Anche 𝐭𝐞𝐧𝐝𝐞 𝐞 𝐭𝐞𝐬𝐬𝐮𝐭𝐢 per ambienti possono diventare dei veri e propri divisori: essendo flessibili, si possono adattare alle diverse necessità degli spazi, così come per l’utilizzo di 𝐬𝐞𝐩𝐚𝐫𝐞́ 𝐞 𝐩𝐚𝐫𝐚𝐯𝐞𝐧𝐭𝐢, che molto spesso danno un tocco di stile orientale e possono essere inseriti e adattati a qualsiasi contesto.
Non dimentichiamoci dei 𝐩𝐚𝐧𝐧𝐞𝐥𝐥𝐢 𝐝𝐢𝐯𝐢𝐬𝐨𝐫𝐢, versatili e di facile installazione, che sono presenti sul mercato in differenti tipologie, per esempio a listarelle o a griglia, con materiali che vanno dal legno al metallo. Separano le stanze senza appesantirle, ma con un leggero contrasto, dando un tocco autentico allo stile del mobilio in generale; infatti con questa opzione si può considerare l’integrazione di inserti come mensole e attaccapanni, quindi una soluzione anche pratica e salvaspazio.
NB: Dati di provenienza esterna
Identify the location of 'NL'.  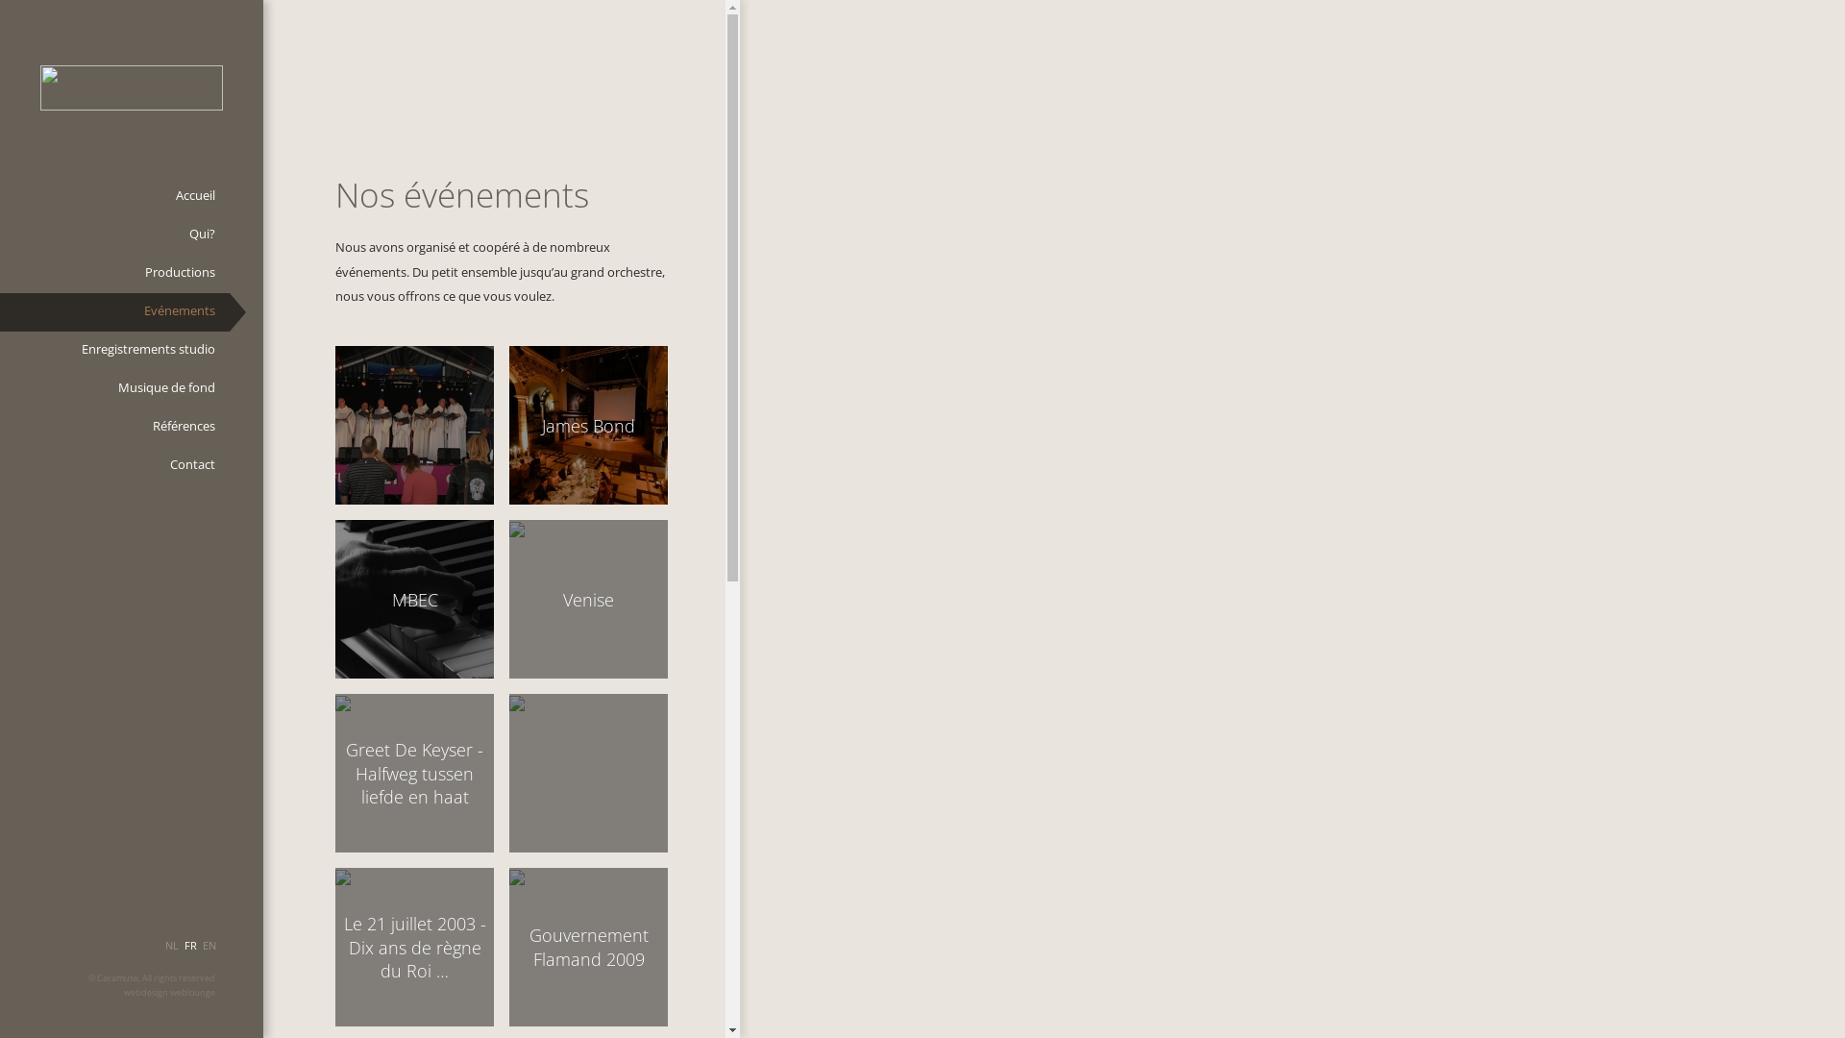
(171, 952).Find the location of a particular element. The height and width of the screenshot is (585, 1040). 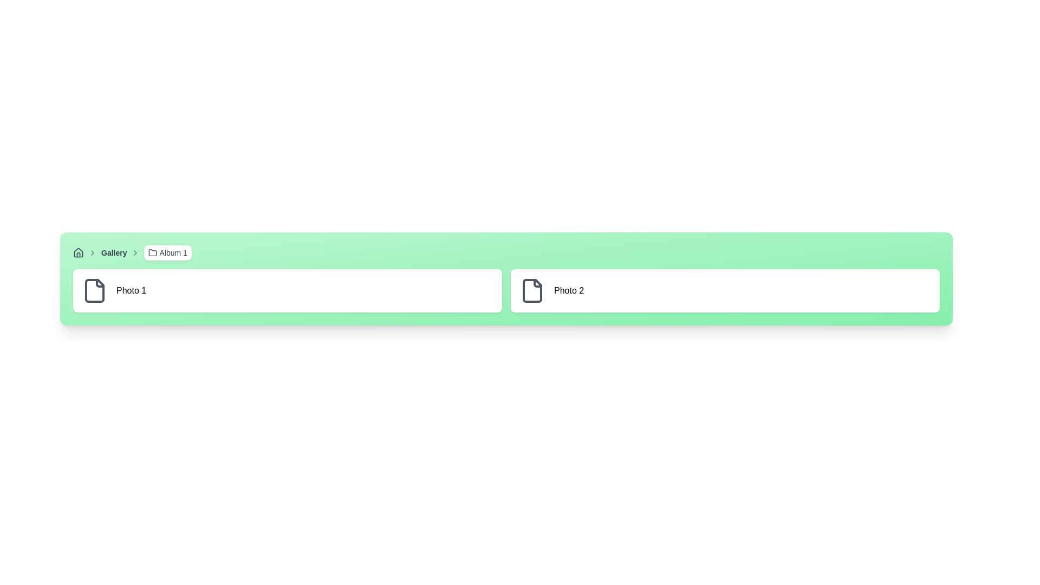

the small red folded page corner decoration in the top-right corner of the 'Photo 2' document icon, located in the right panel of the interface is located at coordinates (538, 283).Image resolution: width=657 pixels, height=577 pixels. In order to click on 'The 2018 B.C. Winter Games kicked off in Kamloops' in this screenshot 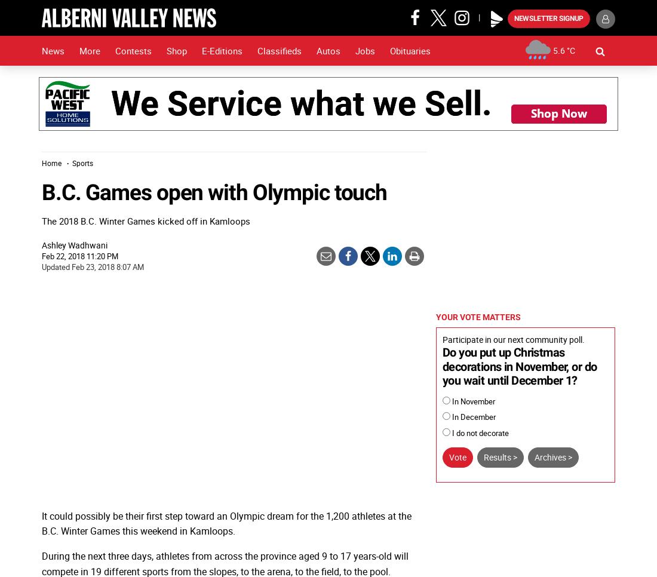, I will do `click(146, 220)`.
Si può giocare anche con l’arredamento per suddividere gli ambienti, soprattutto quando sono molto piccoli e comprendono più aree: per esempio nel nostro progetto di cucina integrata, vediamo come il divano diventi un elemento divisorio, provvisto di una doppia seduta, una per il salotto e una posteriore per il tavolo da pranzo, marcando con leggerezza la separazione tra gli ambienti.

E voi, tra tutte queste possibilità, quale scegliereste?